Dataset entries
++++++++++
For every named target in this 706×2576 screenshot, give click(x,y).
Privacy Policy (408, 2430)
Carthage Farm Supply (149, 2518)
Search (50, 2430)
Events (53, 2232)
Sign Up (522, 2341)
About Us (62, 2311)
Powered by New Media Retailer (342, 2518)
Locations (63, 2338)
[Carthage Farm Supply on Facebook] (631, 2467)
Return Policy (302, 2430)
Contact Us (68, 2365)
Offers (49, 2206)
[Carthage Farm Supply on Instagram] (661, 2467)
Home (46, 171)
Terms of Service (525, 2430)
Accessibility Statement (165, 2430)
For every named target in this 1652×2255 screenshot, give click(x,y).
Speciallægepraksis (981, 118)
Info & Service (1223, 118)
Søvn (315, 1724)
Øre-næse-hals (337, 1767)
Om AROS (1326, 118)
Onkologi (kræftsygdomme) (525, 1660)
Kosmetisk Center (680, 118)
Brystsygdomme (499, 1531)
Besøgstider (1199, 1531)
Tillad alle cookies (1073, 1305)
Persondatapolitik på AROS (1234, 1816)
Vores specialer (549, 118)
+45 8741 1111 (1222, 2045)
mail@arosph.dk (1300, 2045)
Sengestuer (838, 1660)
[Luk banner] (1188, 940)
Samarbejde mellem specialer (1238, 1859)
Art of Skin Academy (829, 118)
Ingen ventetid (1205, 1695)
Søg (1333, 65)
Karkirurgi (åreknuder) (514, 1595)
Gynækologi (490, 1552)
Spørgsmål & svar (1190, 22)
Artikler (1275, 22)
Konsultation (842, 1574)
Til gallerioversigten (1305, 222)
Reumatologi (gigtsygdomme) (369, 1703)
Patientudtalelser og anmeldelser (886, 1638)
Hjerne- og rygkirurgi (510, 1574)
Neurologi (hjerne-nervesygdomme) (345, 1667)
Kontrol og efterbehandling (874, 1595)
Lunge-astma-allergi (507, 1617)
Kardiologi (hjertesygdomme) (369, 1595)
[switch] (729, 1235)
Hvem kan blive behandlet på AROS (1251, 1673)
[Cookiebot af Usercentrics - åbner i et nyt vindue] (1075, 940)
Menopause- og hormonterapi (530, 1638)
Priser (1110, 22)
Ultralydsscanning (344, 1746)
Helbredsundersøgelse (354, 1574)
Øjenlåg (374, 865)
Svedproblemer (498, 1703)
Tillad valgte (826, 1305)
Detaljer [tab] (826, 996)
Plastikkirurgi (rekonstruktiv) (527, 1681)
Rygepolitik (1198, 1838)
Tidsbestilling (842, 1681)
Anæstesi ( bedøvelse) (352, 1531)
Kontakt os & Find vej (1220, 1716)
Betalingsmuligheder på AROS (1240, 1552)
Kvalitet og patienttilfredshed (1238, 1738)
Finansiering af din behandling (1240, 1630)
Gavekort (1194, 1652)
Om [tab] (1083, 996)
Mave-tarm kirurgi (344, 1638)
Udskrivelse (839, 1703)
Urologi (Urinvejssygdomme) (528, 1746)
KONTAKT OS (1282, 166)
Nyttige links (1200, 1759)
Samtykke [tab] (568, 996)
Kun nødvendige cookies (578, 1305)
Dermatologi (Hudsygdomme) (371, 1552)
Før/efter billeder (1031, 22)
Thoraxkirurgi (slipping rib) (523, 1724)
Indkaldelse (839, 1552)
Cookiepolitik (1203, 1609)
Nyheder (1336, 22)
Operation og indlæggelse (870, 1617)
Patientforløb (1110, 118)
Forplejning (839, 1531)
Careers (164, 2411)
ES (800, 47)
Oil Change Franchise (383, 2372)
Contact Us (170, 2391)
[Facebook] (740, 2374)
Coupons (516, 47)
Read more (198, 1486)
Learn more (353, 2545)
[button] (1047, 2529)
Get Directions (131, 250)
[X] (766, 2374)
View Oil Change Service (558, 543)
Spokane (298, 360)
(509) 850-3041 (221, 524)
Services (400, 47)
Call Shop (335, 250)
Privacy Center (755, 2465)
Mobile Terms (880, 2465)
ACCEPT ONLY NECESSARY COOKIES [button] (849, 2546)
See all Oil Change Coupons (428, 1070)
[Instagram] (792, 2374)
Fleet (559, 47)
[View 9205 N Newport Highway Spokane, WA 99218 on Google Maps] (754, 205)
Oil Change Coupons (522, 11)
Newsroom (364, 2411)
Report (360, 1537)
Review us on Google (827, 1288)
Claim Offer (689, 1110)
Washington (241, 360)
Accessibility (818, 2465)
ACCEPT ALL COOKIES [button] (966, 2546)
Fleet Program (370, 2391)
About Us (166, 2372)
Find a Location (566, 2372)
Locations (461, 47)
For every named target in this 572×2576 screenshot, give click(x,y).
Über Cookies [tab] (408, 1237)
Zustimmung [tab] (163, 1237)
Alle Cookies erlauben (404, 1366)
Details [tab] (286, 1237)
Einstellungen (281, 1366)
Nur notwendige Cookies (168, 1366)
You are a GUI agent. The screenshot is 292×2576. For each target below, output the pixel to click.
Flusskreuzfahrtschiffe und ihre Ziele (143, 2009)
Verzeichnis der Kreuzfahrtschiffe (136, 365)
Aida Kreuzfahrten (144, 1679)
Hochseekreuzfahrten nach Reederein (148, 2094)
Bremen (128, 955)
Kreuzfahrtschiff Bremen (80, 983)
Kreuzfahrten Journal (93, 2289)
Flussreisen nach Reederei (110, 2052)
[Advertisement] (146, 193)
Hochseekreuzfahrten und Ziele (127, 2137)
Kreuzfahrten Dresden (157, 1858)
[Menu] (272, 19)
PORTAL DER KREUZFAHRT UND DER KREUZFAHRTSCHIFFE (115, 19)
++++++++++
YOUR GOAL |
Your task is to output the full set of records exactly as presented.

RESPONSE TO THE EXERCISE |
For every named target in this 706×2576 screenshot, give click(x,y).
Privacy Policy (408, 2430)
Carthage Farm Supply (149, 2518)
Search (50, 2430)
Events (53, 2232)
Sign Up (522, 2341)
About Us (62, 2311)
Powered by New Media Retailer (342, 2518)
Locations (63, 2338)
[Carthage Farm Supply on Facebook] (631, 2467)
Return Policy (302, 2430)
Contact Us (68, 2365)
Offers (49, 2206)
[Carthage Farm Supply on Instagram] (661, 2467)
Home (46, 171)
Terms of Service (525, 2430)
Accessibility Statement (165, 2430)
For every named target in this 1652×2255 screenshot, give click(x,y).
Speciallægepraksis (981, 118)
Info & Service (1223, 118)
Søvn (315, 1724)
Øre-næse-hals (337, 1767)
Om AROS (1326, 118)
Onkologi (kræftsygdomme) (525, 1660)
Kosmetisk Center (680, 118)
Brystsygdomme (499, 1531)
Besøgstider (1199, 1531)
Tillad alle cookies (1073, 1305)
Persondatapolitik på AROS (1234, 1816)
Vores specialer (549, 118)
+45 8741 1111 (1222, 2045)
mail@arosph.dk (1300, 2045)
Sengestuer (838, 1660)
[Luk banner] (1188, 940)
Samarbejde mellem specialer (1238, 1859)
Art of Skin Academy (829, 118)
Ingen ventetid (1205, 1695)
Søg (1333, 65)
Karkirurgi (åreknuder) (514, 1595)
Gynækologi (490, 1552)
Spørgsmål & svar (1190, 22)
Artikler (1275, 22)
Konsultation (842, 1574)
Til gallerioversigten (1305, 222)
Reumatologi (gigtsygdomme) (369, 1703)
Patientudtalelser og anmeldelser (886, 1638)
Hjerne- og rygkirurgi (510, 1574)
Neurologi (hjerne-nervesygdomme) (345, 1667)
Kontrol og efterbehandling (874, 1595)
Lunge-astma-allergi (507, 1617)
Kardiologi (hjertesygdomme) (369, 1595)
[switch] (729, 1235)
Hvem kan blive behandlet på AROS (1251, 1673)
[Cookiebot af Usercentrics - åbner i et nyt vindue] (1075, 940)
Menopause- og hormonterapi (530, 1638)
Priser (1110, 22)
Ultralydsscanning (344, 1746)
Helbredsundersøgelse (354, 1574)
Øjenlåg (374, 865)
Svedproblemer (498, 1703)
Tillad valgte (826, 1305)
Detaljer [tab] (826, 996)
Plastikkirurgi (rekonstruktiv) (527, 1681)
Rygepolitik (1198, 1838)
Tidsbestilling (842, 1681)
Anæstesi ( bedøvelse) (352, 1531)
Kontakt os & Find vej (1220, 1716)
Betalingsmuligheder på AROS (1240, 1552)
Kvalitet og patienttilfredshed (1238, 1738)
Finansiering af din behandling (1240, 1630)
Gavekort (1194, 1652)
Om [tab] (1083, 996)
Mave-tarm kirurgi (344, 1638)
Udskrivelse (839, 1703)
Urologi (Urinvejssygdomme) (528, 1746)
KONTAKT OS (1282, 166)
Nyttige links (1200, 1759)
Samtykke [tab] (568, 996)
Kun nødvendige cookies (578, 1305)
Dermatologi (Hudsygdomme) (371, 1552)
Før/efter billeder (1031, 22)
Thoraxkirurgi (slipping rib) (523, 1724)
Indkaldelse (839, 1552)
Cookiepolitik (1203, 1609)
Nyheder (1336, 22)
Operation og indlæggelse (870, 1617)
Patientforløb (1110, 118)
Forplejning (839, 1531)
Careers (164, 2411)
ES (800, 47)
Oil Change Franchise (383, 2372)
Contact Us (170, 2391)
[Facebook] (740, 2374)
Coupons (516, 47)
Read more (198, 1486)
Learn more (353, 2545)
[button] (1047, 2529)
Get Directions (131, 250)
[X] (766, 2374)
View Oil Change Service (558, 543)
Spokane (298, 360)
(509) 850-3041 (221, 524)
Services (400, 47)
Call Shop (335, 250)
Privacy Center (755, 2465)
Mobile Terms (880, 2465)
ACCEPT ONLY NECESSARY COOKIES [button] (849, 2546)
See all Oil Change Coupons (428, 1070)
[Instagram] (792, 2374)
Fleet (559, 47)
[View 9205 N Newport Highway Spokane, WA 99218 on Google Maps] (754, 205)
Oil Change Coupons (522, 11)
Newsroom (364, 2411)
Report (360, 1537)
Review us on Google (827, 1288)
Claim Offer (689, 1110)
Washington (241, 360)
Accessibility (818, 2465)
ACCEPT ALL COOKIES [button] (966, 2546)
Fleet Program (370, 2391)
About Us (166, 2372)
Find a Location (566, 2372)
Locations (461, 47)
For every named target in this 572×2576 screenshot, give click(x,y).
Über Cookies [tab] (408, 1237)
Zustimmung [tab] (163, 1237)
Alle Cookies erlauben (404, 1366)
Details [tab] (286, 1237)
Einstellungen (281, 1366)
Nur notwendige Cookies (168, 1366)
You are a GUI agent. The screenshot is 292×2576. For each target below, output the pixel to click.
Flusskreuzfahrtschiffe und ihre Ziele (143, 2009)
Verzeichnis der Kreuzfahrtschiffe (136, 365)
Aida Kreuzfahrten (144, 1679)
Hochseekreuzfahrten nach Reederein (148, 2094)
Bremen (128, 955)
Kreuzfahrtschiff Bremen (80, 983)
Kreuzfahrten Journal (93, 2289)
Flussreisen nach Reederei (110, 2052)
[Advertisement] (146, 193)
Hochseekreuzfahrten und Ziele (127, 2137)
Kreuzfahrten Dresden (157, 1858)
[Menu] (272, 19)
PORTAL DER KREUZFAHRT UND DER KREUZFAHRTSCHIFFE (115, 19)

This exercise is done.